チベットの光 (61) 人か幽霊か

ミラレパの洞窟の中での修行も過ぎていった。このとき、彼の衣服はすでにボロボロになり、叔母が彼の地所を売りとばしてよこした毛皮も修繕不可能になったので、彼はこれらのボロをかき集めて円座を縫い合わせようかとも思った。しかし彼はこうも思った。「人の命は無常だ。自分だって今晩死んでしまうかもしれない。だったら、少しでも多く修められるよう、時間を浪費しないようにしよう」。彼は余った布きれをすべて集め、自分が身に着けている皮のボロを一緒に合わせて円座を作ると、その他の布きれで下半身を隠した。晩にもなると彼はそのボロを身に着けて修行に励んだ。
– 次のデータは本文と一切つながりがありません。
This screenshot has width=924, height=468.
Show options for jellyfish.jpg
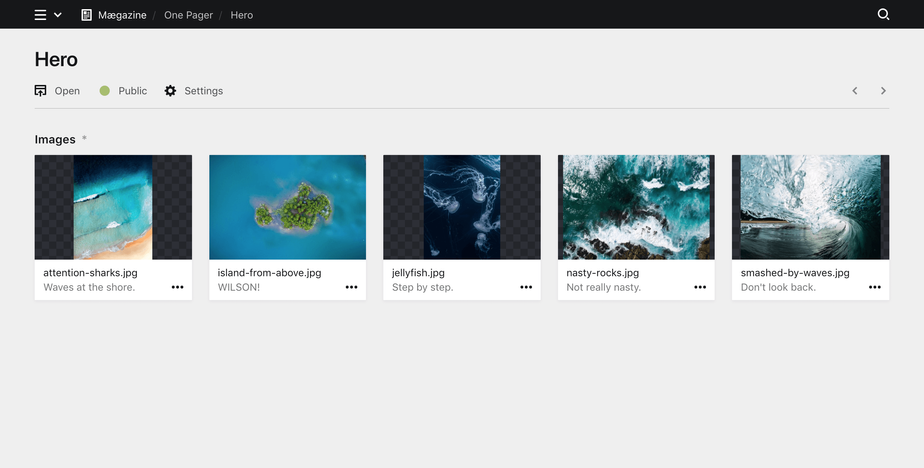(x=526, y=287)
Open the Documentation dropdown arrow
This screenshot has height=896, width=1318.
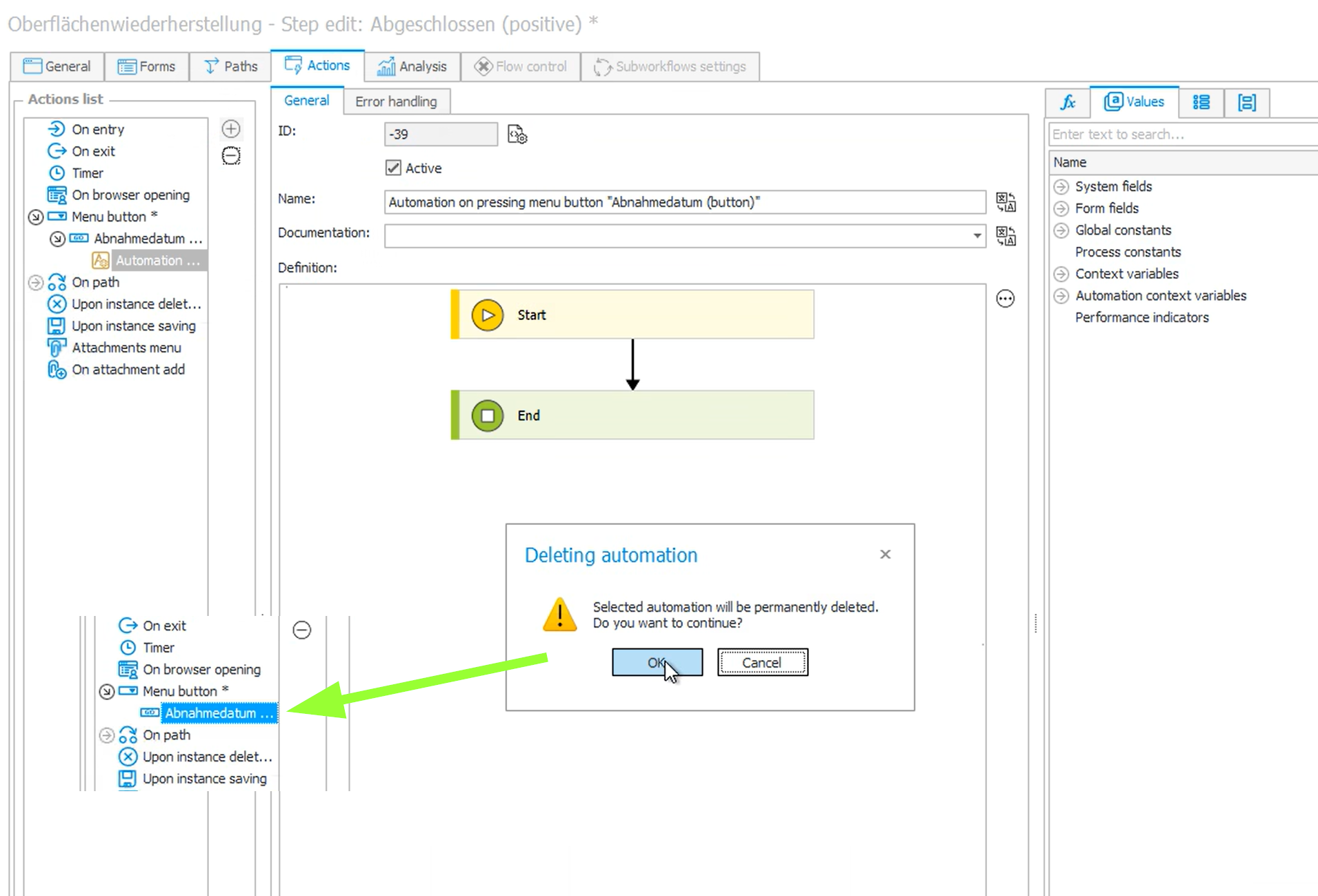[977, 236]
 こうして彼の堅い修行はさらに一年続き、彼の功はさらに伸びた。

 ある日、一群の人々がミラレパの修行する洞窟の所まで来て、中に入って一望した。すると、そこに骸骨のようなものが認められたので、彼らは驚いて叫んだ。「幽霊だ!幽霊がいるぞ!」彼らは口ぐちに叫びながら後ろを振り返ることもなく走り去った。

 「こんなに明るい真昼間に、なんで幽霊などいるものか」。後から続いた人が不信そうにそう言うと、中に入って辺りを見て、見ると怖くなって、後ずさりながら問うた。「あんたは一体何なのだ。幽霊なのか」

 「私は幽霊などではなく、この洞窟で修行する者です」。ミラレパは答え、これまでのいきさつを話した。
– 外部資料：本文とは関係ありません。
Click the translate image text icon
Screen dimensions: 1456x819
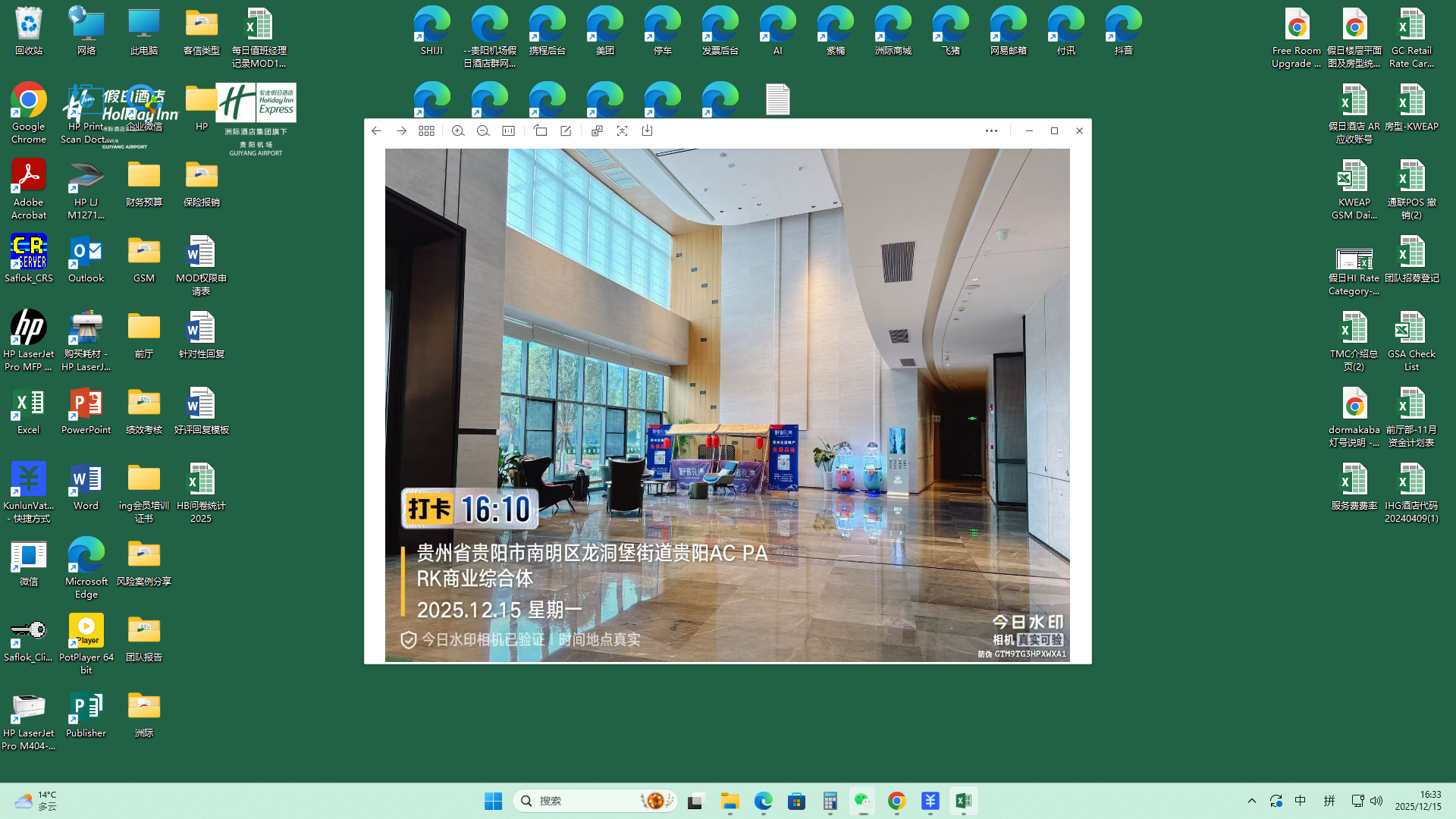[597, 131]
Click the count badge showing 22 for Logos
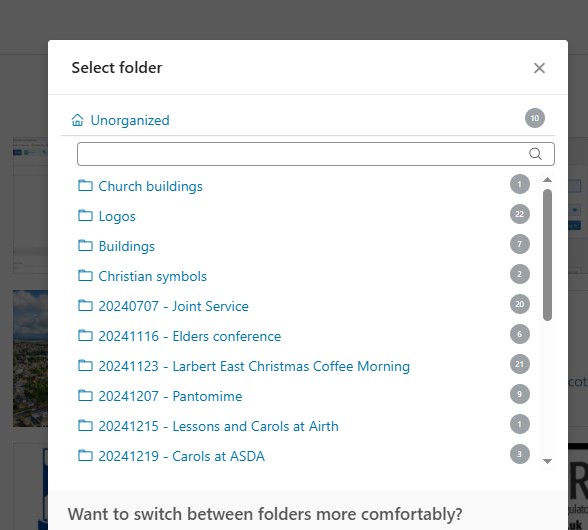 point(519,214)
 彼らはかぶりを振って言った。「われわれには到底そんなことは信じられない」、彼らが改めて洞内を仔細に観察してみたものの、イラクサ以外は何も見つからなかった。彼らはミラレパにツァンバと肉を与えて言った。

 「あなたのような修行者には、実に敬服させられるよ。それで、どうかわれわれが殺した動物たちの魂を済度してくれ。そしてわれわれの罪業も清めてほしい」。そう言い終えると、ミラレパを礼拝して離れていった。

 ミラレパはこの三、四年、イラクサ以外は何も人間の食物を食べていなかったので嬉しくなり、さっそく肉を煮込んで食べた。食べるとすぐに身体はしゃっきりとして、健康になり、智慧も増した。修行においては、彼はかなり深い法理を悟っており、智慧の増大とともに功力も大きくなって、嘆きを禁じ得なかった。
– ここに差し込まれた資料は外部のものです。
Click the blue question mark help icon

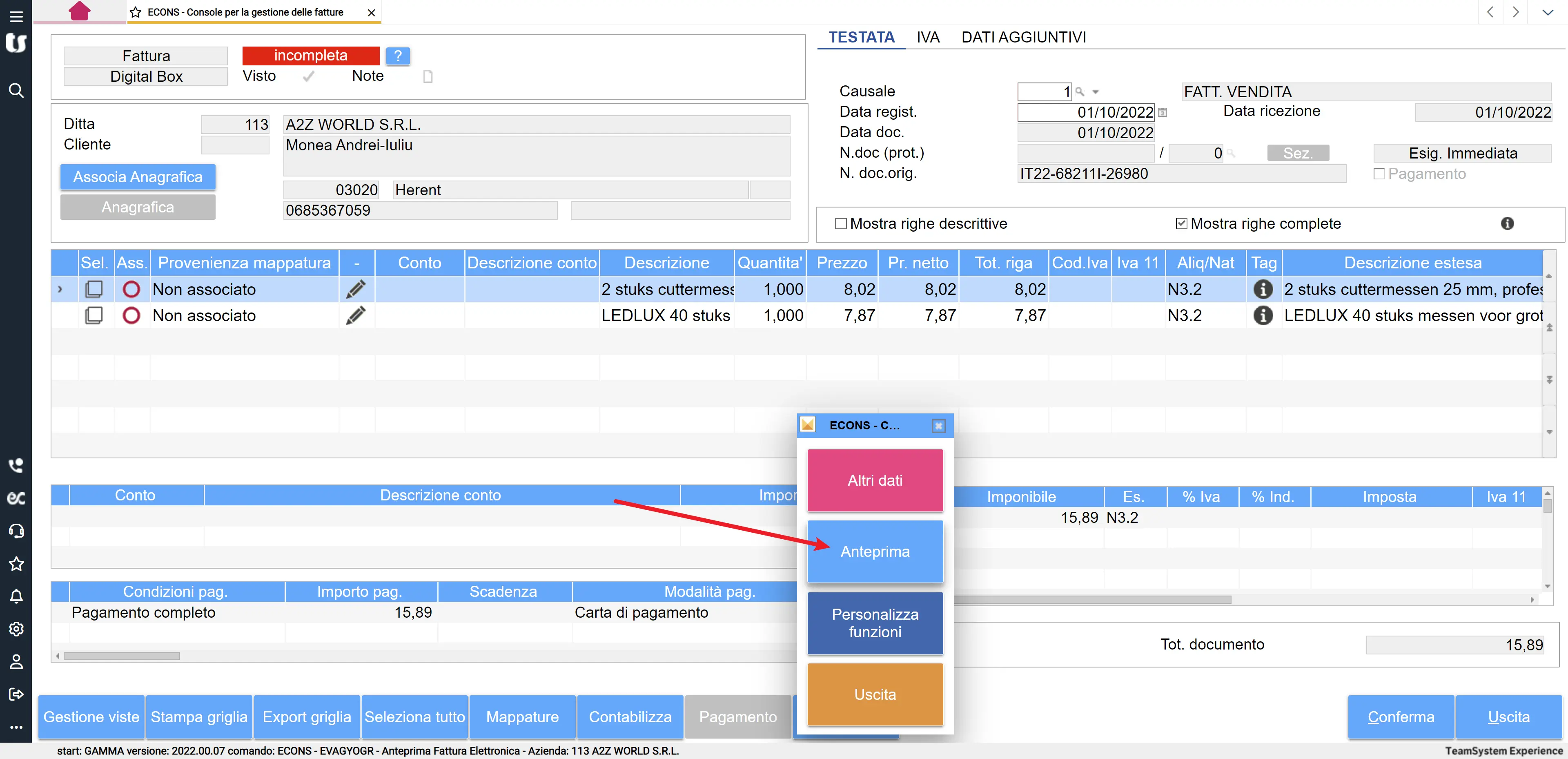(397, 56)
 「世間の人は、煌びやかな法衣に包まれた法師に大量の財物を供養することは知っているが、本当の修行者には一椀の飯さえ供養することを知らない。綿の上に花を添えることばかり知っていて、雪中に炭を送る貴さを知らないのだ」

 それからまた一年が過ぎ、ミラレパの郷里の人たちが猟に出た。しかし終日たっても、何も獲物がなく、彼らは都合よくミラレパの洞窟のところまでやって来た。彼らが中を見回すと、何やら緑色の骸骨のようなものが座っている。彼らは戦々恐々として、弓を引くとミラレパに照準して問うた。「あんたは人か、はたまた幽霊か。あるいは獣か、ただの幻影か。いったいなんなのだ。どうしてそのように幽霊のような風貌をしているのだ」

 (続く)
 

(翻訳編集・武蔵)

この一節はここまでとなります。